Layanan tersebut dikenalkan dalam Coffee Morning Gathering bersama awak media di Kantor Imigrasi Jember, Rabu (20/5/2026). Program itu mengedepankan pelayanan keimigrasian berbasis kemanusiaan.
Kasi Izin Tinggal dan Status Keimigrasian Kanim Jember, Eko Santoso, menyebut petugas akan mendatangi langsung lokasi pemohon untuk proses administrasi dan biometrik.
“Petugas kami turun langsung melakukan pengambilan biometrik dan administrasi di lokasi pemohon,” ujar Eko Santoso.
Menurutnya, inovasi itu dibuat untuk membantu warga asing dengan keterbatasan fisik maupun kendala jarak. Program tersebut juga mendukung pelayanan ramah investasi di wilayah kerja Imigrasi Jember.
“Ini bentuk pelayanan berbasis HAM sekaligus dukungan terhadap iklim investasi yang kondusif,” katanya.
Program Jempol Asing diprioritaskan bagi lansia, penyandang disabilitas, ibu hamil, ibu menyusui, hingga anak-anak.
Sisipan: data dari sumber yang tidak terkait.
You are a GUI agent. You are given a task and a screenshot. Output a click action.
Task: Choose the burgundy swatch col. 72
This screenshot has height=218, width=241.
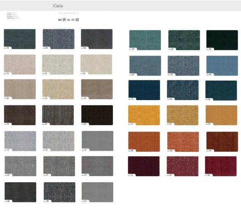coord(144,166)
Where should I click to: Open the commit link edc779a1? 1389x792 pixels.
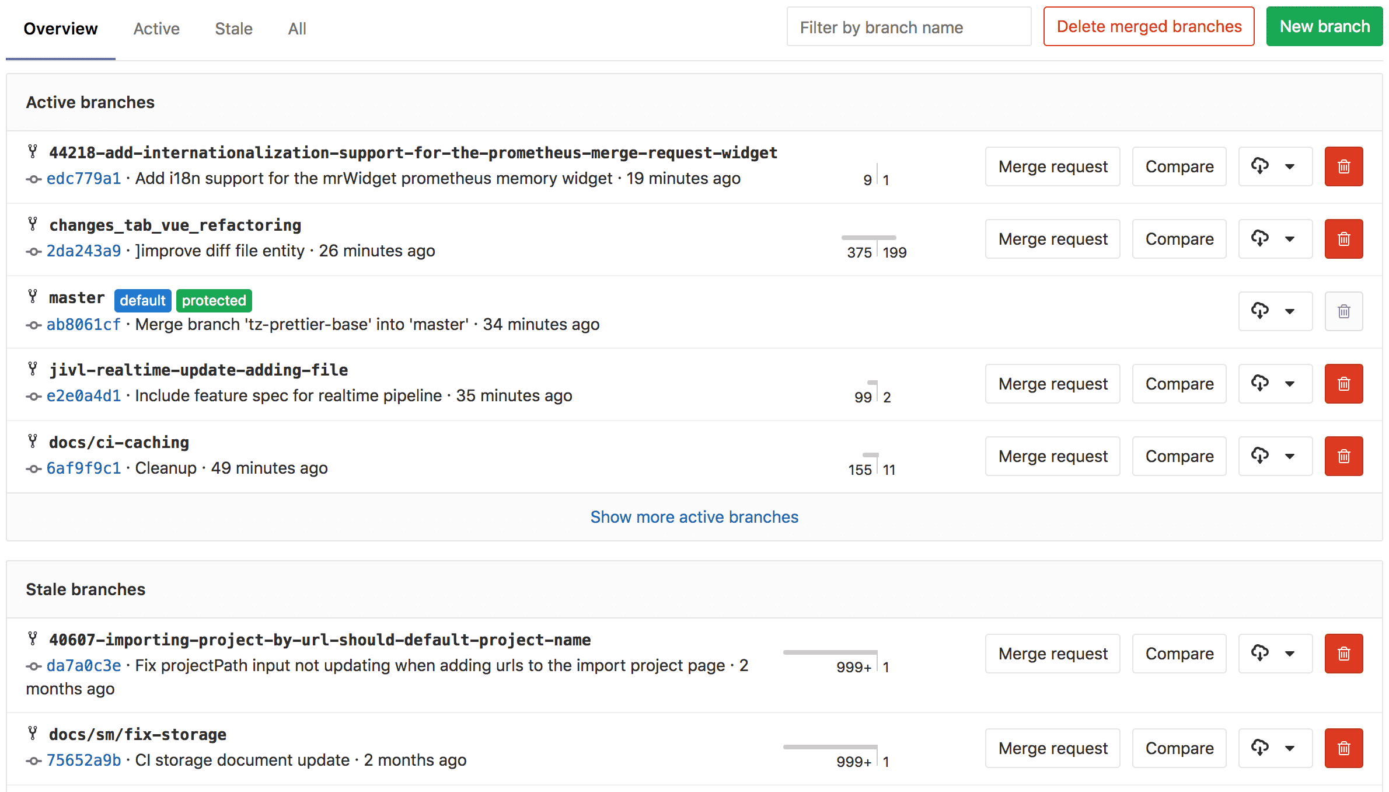[83, 179]
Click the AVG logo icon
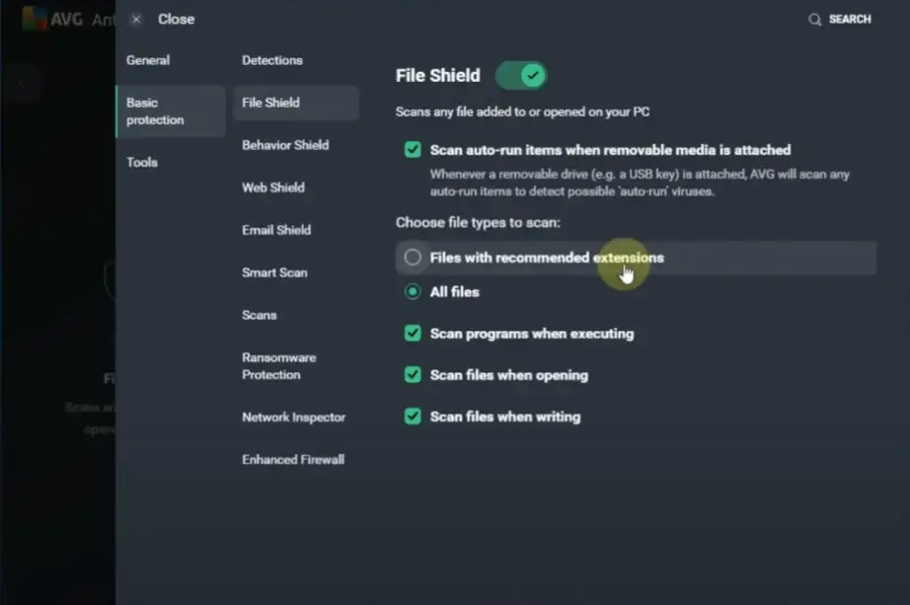This screenshot has width=910, height=605. click(x=37, y=18)
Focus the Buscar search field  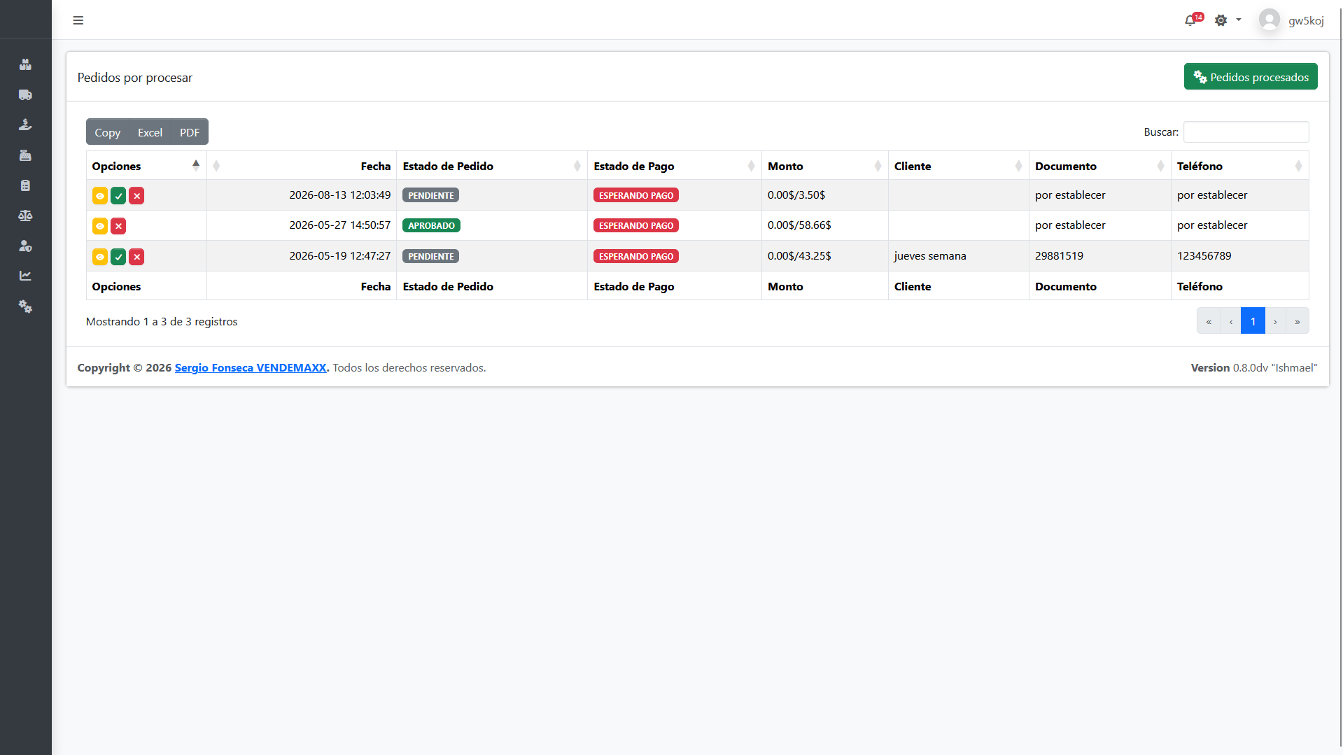1246,132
Selain itu, layanan juga menyasar tenaga kerja asing di Jember, Bondowoso, dan Lumajang.
Data Imigrasi Jember hingga 20 Mei 2026 mencatat terdapat 106 WNA penyatuan keluarga, 89 tenaga kerja asing, dan 19 pelajar asing di wilayah kerjanya.
Eko mengatakan layanan jemput bola itu mampu mengurangi biaya transportasi dan memangkas waktu pengurusan dokumen keimigrasian bagi para pemohon.
“Pelayanan langsung di lapangan membuat data biometrik dan wawancara lebih akurat,” ucapnya.
Ia menambahkan, petugas juga bisa memberikan edukasi kepada WNA dan penjamin secara langsung agar potensi pelanggaran keimigrasian seperti overstay dapat ditekan.
“Pendekatan persuasif lebih efektif karena dilakukan secara langsung kepada pemohon,” imbuh Eko.
Melalui program itu, WNA dapat mengurus perpanjangan ITK, ITAS, VOA, ITAP hingga alih status izin tinggal tanpa harus datang ke kantor imigrasi.
“Inovasi ini menjadi komitmen kami menghadirkan pelayanan cepat, ramah, dan memanusiakan manusia,” pungkasnya.